North Carolina children face more economic insecurity according to data from the Annie E. Casey Foundation.

The Kids Count Data Book found that North Carolina ranks 38th in key indicators of child health and well being in 2011, down a spot from last year. Well-being indicators, which the authors say usually trail economic markers, haven’t captured the recession’s impact and may not for several years.

“While important gains have been made for North Carolina’s children, clear challenges still exist,” said Laila Bell, director of research and data at Action for Children North Carolina, which commissioned Kids Count. “In 2009, half a million children in North Carolina lived in poverty – a particularly sobering statistic since we know that poverty affects children’s academic, health and future labor market outcomes.”

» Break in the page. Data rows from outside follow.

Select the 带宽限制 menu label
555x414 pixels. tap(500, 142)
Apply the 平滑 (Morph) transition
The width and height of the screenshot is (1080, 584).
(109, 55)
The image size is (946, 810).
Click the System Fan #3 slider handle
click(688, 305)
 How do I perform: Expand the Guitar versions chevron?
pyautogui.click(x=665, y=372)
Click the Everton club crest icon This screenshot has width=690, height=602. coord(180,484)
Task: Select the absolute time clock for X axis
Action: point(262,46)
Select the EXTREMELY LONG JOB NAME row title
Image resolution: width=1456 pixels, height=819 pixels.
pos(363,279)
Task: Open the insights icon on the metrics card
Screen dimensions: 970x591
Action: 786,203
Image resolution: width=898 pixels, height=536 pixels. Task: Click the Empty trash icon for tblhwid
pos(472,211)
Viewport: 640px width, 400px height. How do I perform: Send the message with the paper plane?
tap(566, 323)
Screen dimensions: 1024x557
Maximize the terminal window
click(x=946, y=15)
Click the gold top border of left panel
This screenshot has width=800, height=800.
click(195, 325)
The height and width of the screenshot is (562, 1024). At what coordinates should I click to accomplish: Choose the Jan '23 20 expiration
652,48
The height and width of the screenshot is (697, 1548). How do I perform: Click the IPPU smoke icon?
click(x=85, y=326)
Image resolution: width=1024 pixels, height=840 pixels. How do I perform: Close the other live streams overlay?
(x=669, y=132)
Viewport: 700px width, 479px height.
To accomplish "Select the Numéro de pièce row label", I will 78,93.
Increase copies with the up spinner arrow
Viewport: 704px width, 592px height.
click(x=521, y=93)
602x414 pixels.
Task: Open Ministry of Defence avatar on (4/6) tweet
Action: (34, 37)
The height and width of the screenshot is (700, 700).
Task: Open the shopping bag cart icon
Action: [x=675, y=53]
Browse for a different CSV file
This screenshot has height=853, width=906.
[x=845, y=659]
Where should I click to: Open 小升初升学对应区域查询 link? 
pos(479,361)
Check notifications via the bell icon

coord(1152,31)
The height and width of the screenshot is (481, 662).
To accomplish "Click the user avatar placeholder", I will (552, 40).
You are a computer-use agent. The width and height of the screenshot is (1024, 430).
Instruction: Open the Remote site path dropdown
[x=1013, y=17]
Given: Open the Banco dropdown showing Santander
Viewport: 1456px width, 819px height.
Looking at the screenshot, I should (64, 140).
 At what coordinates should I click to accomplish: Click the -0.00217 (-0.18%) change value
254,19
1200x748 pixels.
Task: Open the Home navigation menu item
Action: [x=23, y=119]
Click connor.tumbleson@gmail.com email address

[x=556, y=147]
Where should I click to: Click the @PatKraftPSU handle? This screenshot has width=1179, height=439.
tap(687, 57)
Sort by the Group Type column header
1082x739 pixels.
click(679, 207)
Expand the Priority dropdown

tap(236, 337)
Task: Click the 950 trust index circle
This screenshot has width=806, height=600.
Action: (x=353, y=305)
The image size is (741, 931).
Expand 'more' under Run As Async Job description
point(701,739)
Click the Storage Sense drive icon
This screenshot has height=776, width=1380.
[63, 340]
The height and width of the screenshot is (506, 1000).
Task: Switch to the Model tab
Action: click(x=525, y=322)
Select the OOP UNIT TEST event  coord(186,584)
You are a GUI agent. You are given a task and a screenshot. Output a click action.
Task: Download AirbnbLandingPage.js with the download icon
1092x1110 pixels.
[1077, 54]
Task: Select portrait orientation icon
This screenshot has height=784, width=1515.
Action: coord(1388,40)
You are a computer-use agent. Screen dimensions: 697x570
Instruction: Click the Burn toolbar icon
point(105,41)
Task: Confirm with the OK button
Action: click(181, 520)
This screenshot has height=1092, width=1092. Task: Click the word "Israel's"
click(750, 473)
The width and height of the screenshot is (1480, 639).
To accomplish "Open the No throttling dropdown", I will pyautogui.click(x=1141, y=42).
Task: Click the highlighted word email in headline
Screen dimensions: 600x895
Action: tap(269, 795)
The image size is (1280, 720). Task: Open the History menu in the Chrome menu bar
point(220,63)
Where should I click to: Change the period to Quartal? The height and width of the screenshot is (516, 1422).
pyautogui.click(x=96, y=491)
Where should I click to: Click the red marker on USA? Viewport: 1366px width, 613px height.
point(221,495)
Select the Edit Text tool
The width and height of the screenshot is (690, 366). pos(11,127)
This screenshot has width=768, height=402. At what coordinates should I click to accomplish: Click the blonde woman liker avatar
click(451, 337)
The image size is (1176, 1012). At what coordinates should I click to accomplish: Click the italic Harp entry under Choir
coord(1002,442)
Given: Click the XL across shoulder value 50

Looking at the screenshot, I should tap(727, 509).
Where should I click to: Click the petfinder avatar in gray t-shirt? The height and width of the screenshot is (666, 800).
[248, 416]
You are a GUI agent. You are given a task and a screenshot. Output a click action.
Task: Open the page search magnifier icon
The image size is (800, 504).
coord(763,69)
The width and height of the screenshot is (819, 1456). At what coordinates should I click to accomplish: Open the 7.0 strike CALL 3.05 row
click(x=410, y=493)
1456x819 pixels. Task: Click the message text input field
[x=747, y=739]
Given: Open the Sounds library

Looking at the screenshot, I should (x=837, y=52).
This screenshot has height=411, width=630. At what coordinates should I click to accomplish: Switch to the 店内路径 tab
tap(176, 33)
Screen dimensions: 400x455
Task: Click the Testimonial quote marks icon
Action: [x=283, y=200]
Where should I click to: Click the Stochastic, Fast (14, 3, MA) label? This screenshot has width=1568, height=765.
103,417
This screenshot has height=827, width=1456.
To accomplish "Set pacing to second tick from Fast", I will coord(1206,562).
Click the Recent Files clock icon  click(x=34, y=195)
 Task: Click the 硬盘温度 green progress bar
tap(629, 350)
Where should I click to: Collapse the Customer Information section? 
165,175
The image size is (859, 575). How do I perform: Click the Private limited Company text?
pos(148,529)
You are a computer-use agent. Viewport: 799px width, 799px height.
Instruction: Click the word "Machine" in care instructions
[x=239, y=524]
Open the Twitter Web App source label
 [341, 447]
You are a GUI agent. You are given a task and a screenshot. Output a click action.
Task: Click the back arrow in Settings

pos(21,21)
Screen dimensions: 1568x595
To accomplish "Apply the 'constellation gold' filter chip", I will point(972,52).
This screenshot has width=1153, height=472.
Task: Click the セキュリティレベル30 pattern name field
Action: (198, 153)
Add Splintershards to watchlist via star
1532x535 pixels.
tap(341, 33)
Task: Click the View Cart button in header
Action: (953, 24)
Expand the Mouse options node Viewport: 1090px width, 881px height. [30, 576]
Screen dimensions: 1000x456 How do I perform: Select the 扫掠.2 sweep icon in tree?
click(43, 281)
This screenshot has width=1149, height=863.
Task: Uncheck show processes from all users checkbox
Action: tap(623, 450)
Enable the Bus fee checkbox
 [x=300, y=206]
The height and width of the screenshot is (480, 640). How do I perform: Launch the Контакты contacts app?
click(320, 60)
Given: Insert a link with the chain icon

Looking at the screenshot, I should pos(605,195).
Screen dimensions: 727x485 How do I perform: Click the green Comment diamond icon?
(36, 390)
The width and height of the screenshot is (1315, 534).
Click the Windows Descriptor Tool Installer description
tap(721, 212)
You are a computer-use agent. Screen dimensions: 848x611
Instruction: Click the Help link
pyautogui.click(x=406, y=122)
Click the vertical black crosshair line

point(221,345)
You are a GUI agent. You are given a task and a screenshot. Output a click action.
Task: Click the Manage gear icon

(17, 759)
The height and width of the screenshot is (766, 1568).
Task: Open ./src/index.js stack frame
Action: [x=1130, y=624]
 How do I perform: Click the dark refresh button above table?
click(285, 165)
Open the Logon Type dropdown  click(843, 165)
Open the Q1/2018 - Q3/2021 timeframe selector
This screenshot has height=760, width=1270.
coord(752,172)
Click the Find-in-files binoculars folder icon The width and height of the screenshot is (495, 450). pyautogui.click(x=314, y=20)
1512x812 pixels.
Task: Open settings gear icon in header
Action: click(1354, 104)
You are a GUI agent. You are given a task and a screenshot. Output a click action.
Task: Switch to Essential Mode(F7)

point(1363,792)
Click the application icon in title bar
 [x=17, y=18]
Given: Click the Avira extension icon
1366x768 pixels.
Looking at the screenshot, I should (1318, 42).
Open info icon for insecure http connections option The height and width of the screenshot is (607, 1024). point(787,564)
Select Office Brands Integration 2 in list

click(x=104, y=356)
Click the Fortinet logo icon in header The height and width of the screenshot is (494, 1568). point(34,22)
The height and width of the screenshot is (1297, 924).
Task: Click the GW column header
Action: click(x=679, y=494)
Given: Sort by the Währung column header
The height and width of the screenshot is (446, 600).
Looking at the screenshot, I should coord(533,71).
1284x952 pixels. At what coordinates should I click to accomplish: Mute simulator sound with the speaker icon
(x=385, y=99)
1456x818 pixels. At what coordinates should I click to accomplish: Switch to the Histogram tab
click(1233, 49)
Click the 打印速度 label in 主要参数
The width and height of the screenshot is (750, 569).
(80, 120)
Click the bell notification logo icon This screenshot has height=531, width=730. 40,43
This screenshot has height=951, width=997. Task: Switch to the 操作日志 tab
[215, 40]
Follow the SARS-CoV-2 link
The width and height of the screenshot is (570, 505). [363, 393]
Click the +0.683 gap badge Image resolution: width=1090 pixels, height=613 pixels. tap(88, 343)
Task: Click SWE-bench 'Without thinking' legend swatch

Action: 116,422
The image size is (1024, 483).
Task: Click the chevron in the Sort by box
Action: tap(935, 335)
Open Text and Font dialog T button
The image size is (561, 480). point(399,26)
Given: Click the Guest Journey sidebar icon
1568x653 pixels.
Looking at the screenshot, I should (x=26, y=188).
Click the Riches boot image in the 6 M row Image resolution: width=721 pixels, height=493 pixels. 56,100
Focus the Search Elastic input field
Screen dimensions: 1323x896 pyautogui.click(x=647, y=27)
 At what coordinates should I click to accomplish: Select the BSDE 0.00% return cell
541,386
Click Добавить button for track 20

The data reveals a mixed message in North Carolina. The number of kids living in poverty ($22,050 for a family of four in 2009) grew to 504,000 while the teen birth rate declined to 49 births per 1,000 girls in 2008.

On the other hand, school dropout rates continued to improve, with the state ranking 29th in the U.S. at seven percent compared to 16 percent in 2000.

Economic and social gains for children started to slide before the recession, Kids Count data showed. In N.C., 90,000 children, or two percent of the state’s total, were in families that were impacted by home foreclosure. An estimated 253,000, or 12 percent, lived in homes that had at least one parent who was unemployed.

“Foreclosure and parental unemployment threaten the well-being of our children,” Bell said. “Evidence shows that stable, economically secure homes are critical components of child development and are essential to children’s life success.”